+++ SUPPLIED DATA

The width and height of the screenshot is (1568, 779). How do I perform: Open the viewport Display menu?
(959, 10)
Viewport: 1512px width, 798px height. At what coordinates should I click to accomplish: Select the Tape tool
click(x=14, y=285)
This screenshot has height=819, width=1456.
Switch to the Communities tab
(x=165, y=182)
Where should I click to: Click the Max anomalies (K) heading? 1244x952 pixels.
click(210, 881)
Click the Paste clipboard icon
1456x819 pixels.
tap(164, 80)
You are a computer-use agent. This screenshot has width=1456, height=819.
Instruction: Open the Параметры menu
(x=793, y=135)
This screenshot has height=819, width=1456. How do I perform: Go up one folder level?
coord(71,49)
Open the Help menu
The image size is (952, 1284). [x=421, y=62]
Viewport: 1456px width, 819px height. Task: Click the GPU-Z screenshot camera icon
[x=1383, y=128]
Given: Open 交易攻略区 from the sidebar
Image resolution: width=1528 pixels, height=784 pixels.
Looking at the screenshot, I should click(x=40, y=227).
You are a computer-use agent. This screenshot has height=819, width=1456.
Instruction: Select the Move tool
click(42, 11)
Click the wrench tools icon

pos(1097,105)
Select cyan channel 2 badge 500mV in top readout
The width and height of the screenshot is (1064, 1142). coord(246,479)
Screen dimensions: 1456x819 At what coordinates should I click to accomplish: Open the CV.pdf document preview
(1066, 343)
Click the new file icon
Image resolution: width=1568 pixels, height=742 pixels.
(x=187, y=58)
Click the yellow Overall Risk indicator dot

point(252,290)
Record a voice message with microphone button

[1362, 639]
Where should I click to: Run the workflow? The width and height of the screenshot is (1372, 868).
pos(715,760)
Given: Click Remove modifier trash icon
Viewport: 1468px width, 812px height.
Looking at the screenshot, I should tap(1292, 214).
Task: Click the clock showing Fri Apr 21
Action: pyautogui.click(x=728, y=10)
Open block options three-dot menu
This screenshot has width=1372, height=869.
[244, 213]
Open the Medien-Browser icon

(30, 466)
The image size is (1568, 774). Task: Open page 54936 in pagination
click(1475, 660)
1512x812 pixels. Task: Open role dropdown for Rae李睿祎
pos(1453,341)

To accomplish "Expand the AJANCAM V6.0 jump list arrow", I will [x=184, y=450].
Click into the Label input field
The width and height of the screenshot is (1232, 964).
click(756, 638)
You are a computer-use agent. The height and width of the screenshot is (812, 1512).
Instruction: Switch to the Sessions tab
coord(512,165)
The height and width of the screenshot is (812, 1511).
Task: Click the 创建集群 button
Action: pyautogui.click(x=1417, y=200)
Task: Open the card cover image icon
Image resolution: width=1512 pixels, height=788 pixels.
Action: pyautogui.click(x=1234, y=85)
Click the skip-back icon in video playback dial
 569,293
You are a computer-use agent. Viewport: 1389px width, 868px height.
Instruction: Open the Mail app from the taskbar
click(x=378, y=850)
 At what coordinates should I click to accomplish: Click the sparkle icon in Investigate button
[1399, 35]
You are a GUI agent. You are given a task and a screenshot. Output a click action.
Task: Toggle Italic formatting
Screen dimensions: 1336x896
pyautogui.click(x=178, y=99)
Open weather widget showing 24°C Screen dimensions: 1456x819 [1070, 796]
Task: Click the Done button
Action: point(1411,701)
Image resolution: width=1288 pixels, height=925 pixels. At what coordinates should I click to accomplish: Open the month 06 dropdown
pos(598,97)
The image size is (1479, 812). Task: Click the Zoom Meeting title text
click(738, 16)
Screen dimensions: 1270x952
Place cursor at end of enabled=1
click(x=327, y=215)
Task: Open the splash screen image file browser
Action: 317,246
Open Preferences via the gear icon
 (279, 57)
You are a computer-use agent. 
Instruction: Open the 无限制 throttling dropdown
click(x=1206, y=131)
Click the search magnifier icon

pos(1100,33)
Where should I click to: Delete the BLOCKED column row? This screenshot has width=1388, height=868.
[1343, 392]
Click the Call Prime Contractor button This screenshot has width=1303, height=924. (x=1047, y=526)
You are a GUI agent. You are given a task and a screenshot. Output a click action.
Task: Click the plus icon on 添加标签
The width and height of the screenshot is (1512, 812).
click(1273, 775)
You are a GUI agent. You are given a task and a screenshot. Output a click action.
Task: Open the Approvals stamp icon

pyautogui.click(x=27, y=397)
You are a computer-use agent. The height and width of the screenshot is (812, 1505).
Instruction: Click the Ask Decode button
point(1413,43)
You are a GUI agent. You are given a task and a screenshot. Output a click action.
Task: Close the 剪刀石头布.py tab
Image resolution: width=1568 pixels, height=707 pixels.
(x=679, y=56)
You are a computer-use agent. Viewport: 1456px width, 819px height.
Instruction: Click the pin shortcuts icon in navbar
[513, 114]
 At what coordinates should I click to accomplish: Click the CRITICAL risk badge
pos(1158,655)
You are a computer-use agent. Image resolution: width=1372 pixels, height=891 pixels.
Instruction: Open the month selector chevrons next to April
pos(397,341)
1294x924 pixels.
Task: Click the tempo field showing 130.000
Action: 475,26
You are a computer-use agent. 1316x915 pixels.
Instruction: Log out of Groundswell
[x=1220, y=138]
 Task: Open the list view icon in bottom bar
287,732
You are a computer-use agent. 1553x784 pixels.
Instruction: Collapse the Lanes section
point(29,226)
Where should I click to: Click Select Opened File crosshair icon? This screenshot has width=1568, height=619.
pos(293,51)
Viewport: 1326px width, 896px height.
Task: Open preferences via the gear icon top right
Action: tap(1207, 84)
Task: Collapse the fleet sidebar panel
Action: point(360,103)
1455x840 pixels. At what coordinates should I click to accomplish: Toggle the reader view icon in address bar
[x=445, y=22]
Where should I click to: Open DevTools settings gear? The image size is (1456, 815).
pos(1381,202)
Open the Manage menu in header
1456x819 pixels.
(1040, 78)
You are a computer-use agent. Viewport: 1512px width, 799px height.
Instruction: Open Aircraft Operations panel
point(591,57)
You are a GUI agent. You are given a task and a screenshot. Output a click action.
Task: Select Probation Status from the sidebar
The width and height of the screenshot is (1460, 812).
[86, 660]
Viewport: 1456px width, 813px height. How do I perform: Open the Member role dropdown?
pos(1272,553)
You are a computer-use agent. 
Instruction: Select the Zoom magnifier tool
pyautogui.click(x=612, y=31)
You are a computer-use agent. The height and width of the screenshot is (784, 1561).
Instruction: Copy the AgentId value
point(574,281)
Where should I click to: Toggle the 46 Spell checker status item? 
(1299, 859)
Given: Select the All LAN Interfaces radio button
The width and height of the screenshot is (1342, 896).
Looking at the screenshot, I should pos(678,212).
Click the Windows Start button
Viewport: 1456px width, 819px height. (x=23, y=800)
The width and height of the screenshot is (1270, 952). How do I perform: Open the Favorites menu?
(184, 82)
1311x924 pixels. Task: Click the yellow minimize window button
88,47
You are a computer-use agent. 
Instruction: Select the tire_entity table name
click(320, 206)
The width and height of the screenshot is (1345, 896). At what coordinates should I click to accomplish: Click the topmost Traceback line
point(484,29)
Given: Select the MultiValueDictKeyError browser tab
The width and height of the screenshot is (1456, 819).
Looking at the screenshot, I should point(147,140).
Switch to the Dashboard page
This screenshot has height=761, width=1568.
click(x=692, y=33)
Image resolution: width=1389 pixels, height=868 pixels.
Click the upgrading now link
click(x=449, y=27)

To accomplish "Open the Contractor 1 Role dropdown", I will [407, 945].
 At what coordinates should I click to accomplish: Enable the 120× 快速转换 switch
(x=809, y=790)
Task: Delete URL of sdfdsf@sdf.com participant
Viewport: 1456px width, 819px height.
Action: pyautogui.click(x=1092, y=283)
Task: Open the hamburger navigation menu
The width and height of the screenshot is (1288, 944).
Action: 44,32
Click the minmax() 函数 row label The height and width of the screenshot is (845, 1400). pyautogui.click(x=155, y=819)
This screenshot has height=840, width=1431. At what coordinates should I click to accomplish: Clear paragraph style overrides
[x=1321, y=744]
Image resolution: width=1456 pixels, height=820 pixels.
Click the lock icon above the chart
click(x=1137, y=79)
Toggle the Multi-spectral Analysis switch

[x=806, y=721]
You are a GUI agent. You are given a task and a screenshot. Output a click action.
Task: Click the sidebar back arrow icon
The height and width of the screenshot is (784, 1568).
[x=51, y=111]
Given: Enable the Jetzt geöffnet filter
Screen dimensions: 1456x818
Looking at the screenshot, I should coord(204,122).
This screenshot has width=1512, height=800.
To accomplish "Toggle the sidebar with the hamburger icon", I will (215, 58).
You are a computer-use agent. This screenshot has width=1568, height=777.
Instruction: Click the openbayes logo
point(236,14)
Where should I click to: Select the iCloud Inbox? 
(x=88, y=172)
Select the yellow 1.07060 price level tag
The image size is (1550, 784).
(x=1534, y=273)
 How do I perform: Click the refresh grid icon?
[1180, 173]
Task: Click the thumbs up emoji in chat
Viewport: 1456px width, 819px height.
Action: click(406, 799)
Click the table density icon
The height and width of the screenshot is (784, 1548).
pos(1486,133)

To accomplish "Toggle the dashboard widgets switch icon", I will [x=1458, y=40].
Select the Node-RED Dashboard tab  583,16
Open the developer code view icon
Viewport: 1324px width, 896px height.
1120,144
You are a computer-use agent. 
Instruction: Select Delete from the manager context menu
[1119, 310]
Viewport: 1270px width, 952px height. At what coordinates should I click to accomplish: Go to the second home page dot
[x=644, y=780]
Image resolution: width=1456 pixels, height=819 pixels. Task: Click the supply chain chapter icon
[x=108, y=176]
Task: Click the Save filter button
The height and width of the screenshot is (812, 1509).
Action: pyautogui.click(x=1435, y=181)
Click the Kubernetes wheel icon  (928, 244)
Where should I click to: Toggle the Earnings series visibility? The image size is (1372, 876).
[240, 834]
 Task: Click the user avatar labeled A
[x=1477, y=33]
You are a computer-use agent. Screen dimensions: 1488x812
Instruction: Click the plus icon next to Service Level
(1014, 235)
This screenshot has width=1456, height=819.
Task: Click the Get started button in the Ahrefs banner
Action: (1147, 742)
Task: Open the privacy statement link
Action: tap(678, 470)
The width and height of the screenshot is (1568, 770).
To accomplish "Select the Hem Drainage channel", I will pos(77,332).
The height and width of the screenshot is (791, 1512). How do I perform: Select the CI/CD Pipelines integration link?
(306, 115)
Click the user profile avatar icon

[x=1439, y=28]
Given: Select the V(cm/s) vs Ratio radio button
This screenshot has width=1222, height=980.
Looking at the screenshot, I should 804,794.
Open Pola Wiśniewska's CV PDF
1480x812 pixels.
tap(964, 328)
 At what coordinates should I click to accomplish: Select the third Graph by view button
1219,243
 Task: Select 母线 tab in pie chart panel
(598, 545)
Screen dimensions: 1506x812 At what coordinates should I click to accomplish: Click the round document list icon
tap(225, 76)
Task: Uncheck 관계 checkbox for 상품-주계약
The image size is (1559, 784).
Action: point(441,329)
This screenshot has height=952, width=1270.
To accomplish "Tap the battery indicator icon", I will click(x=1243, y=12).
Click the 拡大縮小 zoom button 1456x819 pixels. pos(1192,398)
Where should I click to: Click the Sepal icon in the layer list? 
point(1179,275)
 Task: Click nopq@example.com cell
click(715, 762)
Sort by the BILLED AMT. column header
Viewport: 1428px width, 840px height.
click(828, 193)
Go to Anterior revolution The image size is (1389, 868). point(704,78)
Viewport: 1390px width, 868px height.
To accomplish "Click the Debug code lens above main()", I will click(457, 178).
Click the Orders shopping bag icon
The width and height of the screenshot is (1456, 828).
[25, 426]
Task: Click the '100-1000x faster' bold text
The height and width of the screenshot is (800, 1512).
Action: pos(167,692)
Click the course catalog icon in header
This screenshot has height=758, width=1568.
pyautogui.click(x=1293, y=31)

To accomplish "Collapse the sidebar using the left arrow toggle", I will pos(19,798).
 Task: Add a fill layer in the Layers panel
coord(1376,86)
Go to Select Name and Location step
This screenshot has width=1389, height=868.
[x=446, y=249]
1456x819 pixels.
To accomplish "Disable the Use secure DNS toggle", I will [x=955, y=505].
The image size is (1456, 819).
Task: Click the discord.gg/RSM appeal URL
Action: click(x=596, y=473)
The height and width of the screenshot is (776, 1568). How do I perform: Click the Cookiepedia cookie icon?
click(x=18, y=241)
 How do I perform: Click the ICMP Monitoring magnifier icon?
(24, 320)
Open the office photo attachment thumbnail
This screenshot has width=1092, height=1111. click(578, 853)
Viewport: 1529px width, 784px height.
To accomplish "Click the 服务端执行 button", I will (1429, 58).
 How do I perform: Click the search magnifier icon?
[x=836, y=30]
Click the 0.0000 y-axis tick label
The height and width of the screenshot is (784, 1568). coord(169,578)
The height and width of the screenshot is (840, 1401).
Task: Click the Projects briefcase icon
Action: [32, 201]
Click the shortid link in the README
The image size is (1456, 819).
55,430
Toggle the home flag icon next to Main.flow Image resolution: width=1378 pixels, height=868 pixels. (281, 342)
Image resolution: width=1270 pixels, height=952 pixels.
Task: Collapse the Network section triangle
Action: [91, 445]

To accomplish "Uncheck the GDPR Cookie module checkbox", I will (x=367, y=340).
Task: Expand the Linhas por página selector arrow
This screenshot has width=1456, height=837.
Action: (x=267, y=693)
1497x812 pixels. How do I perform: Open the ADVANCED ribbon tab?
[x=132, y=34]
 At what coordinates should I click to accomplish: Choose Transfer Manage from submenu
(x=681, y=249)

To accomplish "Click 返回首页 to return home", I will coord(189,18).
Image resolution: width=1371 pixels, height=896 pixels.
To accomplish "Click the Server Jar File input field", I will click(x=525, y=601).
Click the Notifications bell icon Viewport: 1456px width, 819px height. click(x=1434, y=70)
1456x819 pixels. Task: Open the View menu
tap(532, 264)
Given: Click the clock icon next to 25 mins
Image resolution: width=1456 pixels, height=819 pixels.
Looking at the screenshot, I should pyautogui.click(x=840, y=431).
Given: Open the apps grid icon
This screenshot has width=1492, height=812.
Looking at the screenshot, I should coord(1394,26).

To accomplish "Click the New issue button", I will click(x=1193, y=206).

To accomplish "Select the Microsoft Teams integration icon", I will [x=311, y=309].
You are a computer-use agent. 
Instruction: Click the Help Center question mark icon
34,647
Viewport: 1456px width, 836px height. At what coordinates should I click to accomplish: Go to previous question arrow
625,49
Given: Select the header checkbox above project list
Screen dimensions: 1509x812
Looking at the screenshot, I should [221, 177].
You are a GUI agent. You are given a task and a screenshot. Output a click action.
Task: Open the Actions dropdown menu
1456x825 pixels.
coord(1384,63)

++++++

PROBLEM REQUIREMENTS ▸ Lines containing the string "filter" are the ones to copy from the entries above.

RESULT OF THIS EXERCISE ▸
Given: Enable the Jetzt geöffnet filter
Task: Click the Save filter button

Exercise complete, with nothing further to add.